Gak mlaku. Wes a. mangkane dadi pemimpin iku kudu roh masyarakate iku opo ae.
Mergane masyarakat iku macem-macem wong e. Onok sing ngene. Ono sing ngunu.
Macem-macem”. “nggih.. pak”, responku.
Heuhh..
Kesekian kalinya aku disambati model ngunu iku. Memang wajar. Kalau setiap
rencana masyarakat atau kelompok sering di remehkan hanya bisa dicemooh tanpa ada
solusi oleh hanya segelintir orang saja. Memang wajar. Tapi sekali lagi. Ini bukan hanya
sambatan atau pengalaman belaka, tetapi tambahan sekaligus penguatan pengetahuan
bagiku pribadi. Bahwa tidak mudah menghadapi manusia zaman akhir dalam kondisi
yang di tambahi pandemi seperti ini. Tidak mudah. Harus ekstra arif dan sabar
menurutku. Saya jadi teringat syair Simbah Nun yang berjudul; ‘Ya Ampun’,
~Yaa Allah Daudkan hamba. Yaa Allah.. Yaa Allah.. luaskan jiwa. Sungguh tidak
tega, tumpahlah seluruh cinta mati hidup hamba untuk tangis mereka. Yaa.. Allah
Muhammadkan hamba. Taburkanlah syafa’atnya. Ya Allah.. Ya Allah.. agar terkuak
rahasia Surga~
Dari sini saya menafsirkan apa yang saya peroleh dari kegiatan ini, bahwa ada
beberapa jenis orang yang mungkin, menurut saya, ada 3 jenis pekerja. Yang pertama
pekerja ubed, pekerja yang banyak bekerja, sedikit omong. Tapi tetep ngasuh juga.

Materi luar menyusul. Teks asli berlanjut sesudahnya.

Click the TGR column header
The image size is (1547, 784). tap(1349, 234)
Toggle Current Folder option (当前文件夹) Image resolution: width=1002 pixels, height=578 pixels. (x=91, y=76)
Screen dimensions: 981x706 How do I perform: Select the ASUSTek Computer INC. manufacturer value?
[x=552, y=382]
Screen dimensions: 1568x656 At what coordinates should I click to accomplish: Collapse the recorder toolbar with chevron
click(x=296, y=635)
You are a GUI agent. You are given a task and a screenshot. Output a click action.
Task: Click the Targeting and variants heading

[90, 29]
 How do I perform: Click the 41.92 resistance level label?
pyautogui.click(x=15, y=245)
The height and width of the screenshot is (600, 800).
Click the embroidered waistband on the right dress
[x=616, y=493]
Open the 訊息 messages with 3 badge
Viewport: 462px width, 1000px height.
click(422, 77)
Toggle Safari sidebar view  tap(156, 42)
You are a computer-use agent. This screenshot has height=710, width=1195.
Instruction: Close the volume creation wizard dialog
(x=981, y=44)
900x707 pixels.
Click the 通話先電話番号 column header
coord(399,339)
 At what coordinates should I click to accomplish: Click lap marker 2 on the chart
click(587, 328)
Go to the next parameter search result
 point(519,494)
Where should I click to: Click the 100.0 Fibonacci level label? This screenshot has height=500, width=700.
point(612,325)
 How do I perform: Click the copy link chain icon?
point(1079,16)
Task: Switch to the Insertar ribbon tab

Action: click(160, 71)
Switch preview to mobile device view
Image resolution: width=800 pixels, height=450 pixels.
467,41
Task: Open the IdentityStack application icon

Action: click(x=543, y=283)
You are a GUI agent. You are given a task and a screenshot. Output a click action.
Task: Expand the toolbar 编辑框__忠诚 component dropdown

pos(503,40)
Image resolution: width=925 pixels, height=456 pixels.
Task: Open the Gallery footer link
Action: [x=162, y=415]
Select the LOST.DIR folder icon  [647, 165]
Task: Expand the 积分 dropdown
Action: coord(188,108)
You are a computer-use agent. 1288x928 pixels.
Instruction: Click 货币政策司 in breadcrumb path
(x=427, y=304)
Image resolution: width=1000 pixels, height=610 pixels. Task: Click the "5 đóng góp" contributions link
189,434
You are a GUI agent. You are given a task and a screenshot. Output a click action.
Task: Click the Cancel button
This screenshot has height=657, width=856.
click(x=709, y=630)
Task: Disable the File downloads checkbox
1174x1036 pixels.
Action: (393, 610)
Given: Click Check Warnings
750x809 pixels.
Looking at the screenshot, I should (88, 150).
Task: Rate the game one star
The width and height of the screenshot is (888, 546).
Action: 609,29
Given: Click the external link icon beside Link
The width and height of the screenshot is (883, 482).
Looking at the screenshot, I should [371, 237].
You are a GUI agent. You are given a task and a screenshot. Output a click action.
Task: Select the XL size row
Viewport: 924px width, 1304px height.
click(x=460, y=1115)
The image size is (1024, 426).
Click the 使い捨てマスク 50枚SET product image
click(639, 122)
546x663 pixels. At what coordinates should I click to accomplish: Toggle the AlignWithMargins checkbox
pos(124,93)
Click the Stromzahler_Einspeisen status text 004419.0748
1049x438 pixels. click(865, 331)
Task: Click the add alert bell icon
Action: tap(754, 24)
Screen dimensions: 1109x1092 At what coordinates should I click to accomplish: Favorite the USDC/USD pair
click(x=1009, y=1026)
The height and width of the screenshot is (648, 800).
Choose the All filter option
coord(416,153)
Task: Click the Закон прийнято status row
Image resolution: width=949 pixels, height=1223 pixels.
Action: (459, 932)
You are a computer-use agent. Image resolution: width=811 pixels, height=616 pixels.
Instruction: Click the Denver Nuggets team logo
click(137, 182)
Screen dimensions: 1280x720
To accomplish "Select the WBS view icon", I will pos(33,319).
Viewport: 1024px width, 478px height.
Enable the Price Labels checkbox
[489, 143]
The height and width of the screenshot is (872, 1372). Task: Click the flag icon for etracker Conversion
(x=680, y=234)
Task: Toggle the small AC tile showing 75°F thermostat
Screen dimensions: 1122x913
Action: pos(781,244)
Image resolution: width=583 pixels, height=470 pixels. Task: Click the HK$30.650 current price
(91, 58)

Kedua, pekerja umum, ya bekerja ya guyon ya ngasuh. Ketiga, pekerja nggedabrus,
alias pekerja sedikit bekerja tapi kakean nyocot. Bahkan lebih parahnya, omongannya
itu berbau ngrasani. Wes.. wes.. na’udzubillahi min dzalik.
Oleh karena itu, sesuai judul tema kali ini, bahwa dalam bekerja butuh berfikir.
Ndak bekerja secara membabi buta. Juga, ketika berfikir, jangan lupa pekerjaannya.
Dikhawatirkan nanti termasuk orang dzalim, seharusnya bisa sehari selesai, karena
kebanyakan mikir jadi dua hari selesainya. Itu namanya termasuk orang yang rugi.
Menyia-nyiakan waktu. Jadi tidak wal ‘ashri lagi namanya. Wassalam.